Word for word, retype every line of the data.

— STUDY MATERIAL —
- - -

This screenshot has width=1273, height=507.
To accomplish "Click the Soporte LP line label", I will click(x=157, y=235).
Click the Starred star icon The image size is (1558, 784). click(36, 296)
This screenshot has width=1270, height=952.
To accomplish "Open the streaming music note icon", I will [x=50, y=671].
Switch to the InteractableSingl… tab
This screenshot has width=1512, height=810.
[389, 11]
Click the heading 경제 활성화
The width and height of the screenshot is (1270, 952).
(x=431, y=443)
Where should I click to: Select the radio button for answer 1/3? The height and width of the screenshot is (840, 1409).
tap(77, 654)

- - -

— SOLUTION TO THIS EXERCISE —
This screenshot has width=1273, height=507.
To accomplish "Click the Soporte LP line label", I will click(x=157, y=235).
Click the Starred star icon The image size is (1558, 784). click(36, 296)
This screenshot has width=1270, height=952.
To accomplish "Open the streaming music note icon", I will [x=50, y=671].
Switch to the InteractableSingl… tab
This screenshot has width=1512, height=810.
[389, 11]
Click the heading 경제 활성화
The width and height of the screenshot is (1270, 952).
(x=431, y=443)
Where should I click to: Select the radio button for answer 1/3? The height and width of the screenshot is (840, 1409).
tap(77, 654)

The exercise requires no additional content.